Svedovsky 8x10 First Look

Hubert Banaszkiewicz

After a couple of years of contradictory information, uncertainty and wating it is finally there…! Stanislaw Szwedowski decided to create an outdoor 8×10 camera which wouldn´t have the typical faults of 8×10 outdoor cameras and be at the same time lightweight, durable and beautiful.

To be honest I did not expect to get to see such a great camera. Opinions one can find on the Internet are often biased by the positive impression of the reviewer-owner and only after buying it shows whether the camera is indeed as good as expected… These are not cheap toys and in my case it took some time before I found a perfect camera for my purposes: it is a Canham Traditional 8×10. In this review therefore, I allow myself to compare some features of Svedovsky to the Canham – a camera coming from a completely different price range, anyway (about 4100 $ + custom fees and tax).

Stanislaw´s cameras are made from glued mahogany layers, a fact which assures the maximal wood stability and increases its resistance to time-related changes. This is very important because once the wooden elements of a camera start to buckle they usually need to be completely replaced or at least refixed in a high degree.
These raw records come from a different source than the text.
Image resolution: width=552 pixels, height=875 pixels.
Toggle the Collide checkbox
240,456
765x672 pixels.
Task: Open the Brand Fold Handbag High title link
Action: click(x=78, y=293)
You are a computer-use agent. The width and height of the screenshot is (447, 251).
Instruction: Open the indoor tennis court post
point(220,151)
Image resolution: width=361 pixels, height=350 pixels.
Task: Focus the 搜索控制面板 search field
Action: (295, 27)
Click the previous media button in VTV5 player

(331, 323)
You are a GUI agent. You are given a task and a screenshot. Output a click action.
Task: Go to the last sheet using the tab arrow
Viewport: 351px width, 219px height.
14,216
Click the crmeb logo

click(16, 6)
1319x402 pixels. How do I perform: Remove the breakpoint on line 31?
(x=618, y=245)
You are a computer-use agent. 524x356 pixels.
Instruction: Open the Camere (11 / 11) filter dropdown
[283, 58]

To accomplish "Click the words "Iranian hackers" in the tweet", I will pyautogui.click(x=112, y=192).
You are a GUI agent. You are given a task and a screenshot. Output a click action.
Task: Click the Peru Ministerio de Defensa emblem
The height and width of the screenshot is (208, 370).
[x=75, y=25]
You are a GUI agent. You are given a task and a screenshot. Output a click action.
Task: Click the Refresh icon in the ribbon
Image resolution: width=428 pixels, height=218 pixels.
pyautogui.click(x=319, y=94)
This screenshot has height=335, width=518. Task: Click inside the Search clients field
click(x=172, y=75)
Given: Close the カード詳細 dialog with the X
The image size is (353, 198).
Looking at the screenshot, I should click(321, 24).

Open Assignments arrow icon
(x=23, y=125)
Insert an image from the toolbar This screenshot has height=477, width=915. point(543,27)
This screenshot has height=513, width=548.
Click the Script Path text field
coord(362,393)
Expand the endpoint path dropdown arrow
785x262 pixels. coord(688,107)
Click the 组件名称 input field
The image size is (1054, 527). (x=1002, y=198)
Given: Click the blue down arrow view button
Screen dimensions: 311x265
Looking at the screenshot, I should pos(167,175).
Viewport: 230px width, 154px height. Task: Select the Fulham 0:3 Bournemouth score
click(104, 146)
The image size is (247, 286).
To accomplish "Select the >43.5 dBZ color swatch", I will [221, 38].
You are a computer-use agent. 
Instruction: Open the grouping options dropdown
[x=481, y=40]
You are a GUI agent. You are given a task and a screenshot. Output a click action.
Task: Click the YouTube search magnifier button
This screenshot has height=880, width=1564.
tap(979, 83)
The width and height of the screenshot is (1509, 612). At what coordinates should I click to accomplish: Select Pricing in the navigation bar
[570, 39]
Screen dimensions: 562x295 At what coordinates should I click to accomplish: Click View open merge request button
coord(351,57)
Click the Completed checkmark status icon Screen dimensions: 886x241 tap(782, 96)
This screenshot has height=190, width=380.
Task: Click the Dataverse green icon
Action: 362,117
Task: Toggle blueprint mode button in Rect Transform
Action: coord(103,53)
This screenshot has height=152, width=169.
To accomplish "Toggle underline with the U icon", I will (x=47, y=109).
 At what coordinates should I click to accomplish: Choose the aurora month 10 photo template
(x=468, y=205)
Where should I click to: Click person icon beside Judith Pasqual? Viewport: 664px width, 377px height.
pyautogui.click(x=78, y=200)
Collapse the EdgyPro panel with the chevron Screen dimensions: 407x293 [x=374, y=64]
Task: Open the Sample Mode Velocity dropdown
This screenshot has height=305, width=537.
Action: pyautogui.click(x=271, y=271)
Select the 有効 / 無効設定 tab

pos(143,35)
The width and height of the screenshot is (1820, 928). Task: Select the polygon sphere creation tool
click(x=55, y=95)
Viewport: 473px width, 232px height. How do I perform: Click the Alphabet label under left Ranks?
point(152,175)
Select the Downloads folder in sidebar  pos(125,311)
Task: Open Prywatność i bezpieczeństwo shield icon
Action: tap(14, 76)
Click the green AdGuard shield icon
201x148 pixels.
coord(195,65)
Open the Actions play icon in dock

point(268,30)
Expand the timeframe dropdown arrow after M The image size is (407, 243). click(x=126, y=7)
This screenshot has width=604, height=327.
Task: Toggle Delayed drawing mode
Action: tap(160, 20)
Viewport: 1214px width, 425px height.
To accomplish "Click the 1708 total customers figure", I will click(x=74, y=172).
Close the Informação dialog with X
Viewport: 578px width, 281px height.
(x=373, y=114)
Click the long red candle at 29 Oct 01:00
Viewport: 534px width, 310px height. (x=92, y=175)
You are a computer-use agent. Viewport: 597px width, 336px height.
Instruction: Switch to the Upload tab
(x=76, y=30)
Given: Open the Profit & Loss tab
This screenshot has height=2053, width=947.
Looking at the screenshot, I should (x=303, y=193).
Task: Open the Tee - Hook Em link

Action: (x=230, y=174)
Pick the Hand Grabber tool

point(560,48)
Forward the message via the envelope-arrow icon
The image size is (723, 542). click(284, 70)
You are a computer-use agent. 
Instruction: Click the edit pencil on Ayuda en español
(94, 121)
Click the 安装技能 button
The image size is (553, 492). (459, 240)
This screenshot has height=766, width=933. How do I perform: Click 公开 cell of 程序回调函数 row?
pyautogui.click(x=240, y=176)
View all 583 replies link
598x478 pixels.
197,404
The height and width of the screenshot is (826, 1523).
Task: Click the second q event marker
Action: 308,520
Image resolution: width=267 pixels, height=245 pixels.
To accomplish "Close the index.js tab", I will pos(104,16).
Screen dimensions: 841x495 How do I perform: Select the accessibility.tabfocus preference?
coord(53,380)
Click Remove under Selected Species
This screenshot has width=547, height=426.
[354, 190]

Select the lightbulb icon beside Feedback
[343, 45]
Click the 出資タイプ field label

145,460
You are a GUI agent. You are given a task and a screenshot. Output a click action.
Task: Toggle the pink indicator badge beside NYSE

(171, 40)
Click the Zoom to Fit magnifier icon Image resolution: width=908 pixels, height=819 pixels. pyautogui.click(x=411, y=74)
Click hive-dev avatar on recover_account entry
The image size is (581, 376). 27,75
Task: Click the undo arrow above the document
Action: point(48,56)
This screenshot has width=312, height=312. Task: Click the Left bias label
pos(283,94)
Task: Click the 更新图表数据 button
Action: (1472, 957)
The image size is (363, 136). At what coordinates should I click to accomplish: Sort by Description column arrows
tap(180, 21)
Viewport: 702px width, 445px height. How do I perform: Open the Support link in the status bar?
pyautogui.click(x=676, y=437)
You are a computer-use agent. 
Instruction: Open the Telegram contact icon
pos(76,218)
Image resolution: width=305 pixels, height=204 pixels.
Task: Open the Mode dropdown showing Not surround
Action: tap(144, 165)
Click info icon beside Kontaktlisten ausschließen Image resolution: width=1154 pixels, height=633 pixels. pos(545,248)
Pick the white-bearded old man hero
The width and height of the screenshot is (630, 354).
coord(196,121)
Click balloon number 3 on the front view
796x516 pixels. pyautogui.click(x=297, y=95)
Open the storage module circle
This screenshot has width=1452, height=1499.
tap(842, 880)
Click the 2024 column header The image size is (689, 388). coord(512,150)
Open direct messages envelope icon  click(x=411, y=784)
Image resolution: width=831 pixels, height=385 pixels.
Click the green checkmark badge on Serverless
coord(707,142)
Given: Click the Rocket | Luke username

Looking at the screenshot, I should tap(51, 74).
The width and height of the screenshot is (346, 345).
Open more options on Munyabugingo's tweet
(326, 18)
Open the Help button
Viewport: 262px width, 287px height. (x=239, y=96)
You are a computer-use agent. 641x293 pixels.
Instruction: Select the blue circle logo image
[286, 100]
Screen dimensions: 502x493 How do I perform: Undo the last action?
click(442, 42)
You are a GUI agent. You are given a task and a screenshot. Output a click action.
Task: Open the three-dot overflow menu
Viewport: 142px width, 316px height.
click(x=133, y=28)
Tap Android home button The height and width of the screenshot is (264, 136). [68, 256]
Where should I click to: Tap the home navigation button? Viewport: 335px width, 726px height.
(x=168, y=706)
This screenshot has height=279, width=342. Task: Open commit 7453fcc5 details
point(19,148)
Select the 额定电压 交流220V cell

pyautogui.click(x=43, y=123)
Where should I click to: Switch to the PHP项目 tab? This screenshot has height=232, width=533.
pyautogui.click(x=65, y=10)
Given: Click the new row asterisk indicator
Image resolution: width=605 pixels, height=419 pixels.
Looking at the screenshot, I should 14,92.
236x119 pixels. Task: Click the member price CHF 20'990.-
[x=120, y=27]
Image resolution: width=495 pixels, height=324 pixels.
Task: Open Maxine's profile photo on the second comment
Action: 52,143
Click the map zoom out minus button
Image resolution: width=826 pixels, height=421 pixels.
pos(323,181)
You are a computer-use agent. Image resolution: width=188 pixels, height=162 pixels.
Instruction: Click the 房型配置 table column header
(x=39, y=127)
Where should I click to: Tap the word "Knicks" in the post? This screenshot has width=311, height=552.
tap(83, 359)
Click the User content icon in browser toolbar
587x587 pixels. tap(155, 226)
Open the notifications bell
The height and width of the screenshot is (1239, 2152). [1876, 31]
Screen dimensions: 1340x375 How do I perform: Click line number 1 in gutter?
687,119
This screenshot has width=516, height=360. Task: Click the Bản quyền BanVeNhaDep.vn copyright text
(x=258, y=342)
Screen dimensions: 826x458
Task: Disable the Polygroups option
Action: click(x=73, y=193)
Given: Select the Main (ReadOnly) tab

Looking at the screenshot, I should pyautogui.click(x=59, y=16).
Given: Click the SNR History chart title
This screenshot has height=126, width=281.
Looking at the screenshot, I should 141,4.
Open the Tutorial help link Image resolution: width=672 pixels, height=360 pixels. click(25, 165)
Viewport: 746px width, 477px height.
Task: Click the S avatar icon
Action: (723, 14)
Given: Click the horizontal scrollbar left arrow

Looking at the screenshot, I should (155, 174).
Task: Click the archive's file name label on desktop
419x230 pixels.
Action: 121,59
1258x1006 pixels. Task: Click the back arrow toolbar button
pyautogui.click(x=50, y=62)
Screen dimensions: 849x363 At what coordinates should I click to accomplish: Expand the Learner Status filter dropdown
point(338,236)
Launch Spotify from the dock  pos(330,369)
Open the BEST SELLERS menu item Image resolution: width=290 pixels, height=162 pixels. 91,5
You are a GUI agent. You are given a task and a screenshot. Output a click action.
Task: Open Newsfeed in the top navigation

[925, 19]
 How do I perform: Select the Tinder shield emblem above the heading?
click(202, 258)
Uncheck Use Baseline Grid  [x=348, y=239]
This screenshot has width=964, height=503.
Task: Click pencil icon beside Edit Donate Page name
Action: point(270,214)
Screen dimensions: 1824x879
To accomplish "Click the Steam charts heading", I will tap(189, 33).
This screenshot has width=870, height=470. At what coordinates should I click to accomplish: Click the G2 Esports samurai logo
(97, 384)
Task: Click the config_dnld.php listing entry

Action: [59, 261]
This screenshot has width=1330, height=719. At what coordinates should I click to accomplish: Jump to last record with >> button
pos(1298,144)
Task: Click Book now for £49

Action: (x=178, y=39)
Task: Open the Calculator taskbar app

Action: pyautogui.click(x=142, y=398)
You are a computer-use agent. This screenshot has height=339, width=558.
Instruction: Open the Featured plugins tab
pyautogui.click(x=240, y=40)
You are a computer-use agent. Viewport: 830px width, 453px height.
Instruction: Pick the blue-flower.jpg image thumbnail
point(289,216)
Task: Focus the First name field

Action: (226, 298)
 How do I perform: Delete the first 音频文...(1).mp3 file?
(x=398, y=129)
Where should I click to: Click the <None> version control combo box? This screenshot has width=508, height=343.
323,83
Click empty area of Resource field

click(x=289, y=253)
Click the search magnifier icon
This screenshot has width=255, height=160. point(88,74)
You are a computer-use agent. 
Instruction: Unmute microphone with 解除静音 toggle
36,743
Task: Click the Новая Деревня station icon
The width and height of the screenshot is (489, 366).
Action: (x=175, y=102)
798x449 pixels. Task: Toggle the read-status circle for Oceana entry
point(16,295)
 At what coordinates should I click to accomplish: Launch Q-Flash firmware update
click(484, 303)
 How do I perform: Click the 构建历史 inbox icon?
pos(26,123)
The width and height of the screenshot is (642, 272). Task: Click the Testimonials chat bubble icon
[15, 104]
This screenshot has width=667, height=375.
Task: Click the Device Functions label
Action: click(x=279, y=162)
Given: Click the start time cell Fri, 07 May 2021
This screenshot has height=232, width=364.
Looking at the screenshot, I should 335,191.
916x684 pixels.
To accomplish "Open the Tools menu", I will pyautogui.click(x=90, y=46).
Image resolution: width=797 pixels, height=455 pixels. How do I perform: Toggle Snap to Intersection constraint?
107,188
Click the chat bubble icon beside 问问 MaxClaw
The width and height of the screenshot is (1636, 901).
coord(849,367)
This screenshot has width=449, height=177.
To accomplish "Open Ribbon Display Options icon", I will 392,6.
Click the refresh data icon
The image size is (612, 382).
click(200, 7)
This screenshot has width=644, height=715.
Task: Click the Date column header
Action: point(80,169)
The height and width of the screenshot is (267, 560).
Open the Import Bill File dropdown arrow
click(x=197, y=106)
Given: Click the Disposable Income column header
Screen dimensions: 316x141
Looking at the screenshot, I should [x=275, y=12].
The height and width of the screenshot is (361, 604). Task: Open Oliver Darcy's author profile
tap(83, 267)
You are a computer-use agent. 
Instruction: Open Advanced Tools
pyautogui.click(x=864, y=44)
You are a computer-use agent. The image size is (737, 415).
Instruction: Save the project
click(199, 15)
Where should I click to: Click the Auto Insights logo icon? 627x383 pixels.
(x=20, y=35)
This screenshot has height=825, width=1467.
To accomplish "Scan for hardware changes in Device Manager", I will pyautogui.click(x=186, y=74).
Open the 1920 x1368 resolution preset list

This is not a nice thing to do… Svedovsky 8×10 is available in three different colours: natural wood, black and red mahogany.

The design is well known: first of this kind of cameras were produced by Philips, today they are made by Shen Hao and Chamonix.

1. The rear standard can be tilted (base tilt front 70°, back 10°)
2. The front standard is led by two powerful titanium rails

Thanks to these solutions the rear standard is much more stable, the camera gains size and weight, and the front standard is so extremely stable that it far exceeds all outdoor cameras that I have ever known. It can be easily compared in this context to a Sinar „Norma“ (not to confuse with Sinar F or P).

What does it mean for photographers who like using long focal lengths? For a 8×10 negative long focal lengths start from 480 mm on, at which lens the majority of cameras turn into shaking toys… One starts waiting for the wind to stop blowing, at the same time trying to shorten the exposure time as much as possible. With a filter on and a small apperture typically used in landscape photography (for this particular focal length f45 and more)… it is an impossible task.

A similar problem can be observed in pictorial photography where using long but tiny and lightweight antique lenses often requires to extend the camera bellows maximally. Only after developing the negatives we discover that a part of them is unsharp. (Unfortunately, even my Canham doesn´t positively stand out here and shakes like a cloth at the max. bellows extension of about 97 cm. One feature helps though, it has namely a monopod support which can be fixed underneath the front standard, and stabilizes the camera. Svedovsky 8×10 has a similar support but I do not think it would ever be necessary. This camera has just an incredible stability. Titanium rails leading the front standard

Focusing knob. Also the focusing assures stability: The leverage is small and sometimes it means turning a lot but thanks to this the precision of focus is amazing and and shaking issues could be eliminated. Big applause here!

The lens board is based on Sinar system, so both, Sinar and the wooden lens boards that come with the camera fit without problems.

The focusing screen is simply great. The front standard has individual knobs for regulation: one pair for the up-down shift and another for the forth-back tilt. The two independent regulation possibilities are a useful feature. In many other cameras it drove me crazy to losen one pair of knobs responsible for two things and see that I can´t lift up the standard without changing the angle of tilt. In case of Svedovsky 8×10 (just like in Canham cameras), this is the way it should be done.

Another nice extra thing is a tiny spirit level placed in the bottom (not on the top) – a hard to overestimate feature, usually missing in outdoor cameras where you have to stand on tip-toe in order to see the spirit level situated on the very top of the camera (like in case of Canham). Apart from this one, Svedovsky 8×10 has two more spirit levels placed on the side and on top, as well.

The maximum bellows extension is 80 cm. This allows granting all possible photographer´s wishes. And the camera… stands still like a rock. Just about everything can be done with it: a tight portrait with a 500 mm lens on? No problem… A landscape with a 65-70 cm monocle lens? No problem at all…

It doesn´t matter if you go for a walk with a „basic“ 8×10: a 210 mm wide angle, a 300 mm standard and a 480 mm long focal lens – working with this camera is a pure pleasure. At the 210 mm lens the bellows slightly limits the movements of the front standard – this must be said – but it is a normal situation while using long bellows. Luckily it is possible here to exchange a bellows if one desires to get absolutely unlimited possibilities or wants to apple small beasts like Super Angulon 165 mm or Grandagon W 155 mm.

And all this at the weight of… 5,2 kg… Canham and Chamonix are about 1 kg lighter, but this only at the cost of much worse stability of the camera. Canham offers almost absurdly huge possibilities, while Chamonix doesn´t offer anything instead…
Svedovsky 8×10 comes with a focusing screen cover and two lens boards (shutter #1 and #3). I am now looking forward to hear about the final price of Svedovsky 8×10, which most probably is going to be amazing. If you´re looking for a great 8×10 outdoor camera, I suggest you wait a tiny bit more…

At the end: an almost 2 kg heavy beast of Tele Anachromatique 400 mm doesn´t impress the stability of Svedovsky 8×10. This camera could probably handle a 3 kg lens, as well.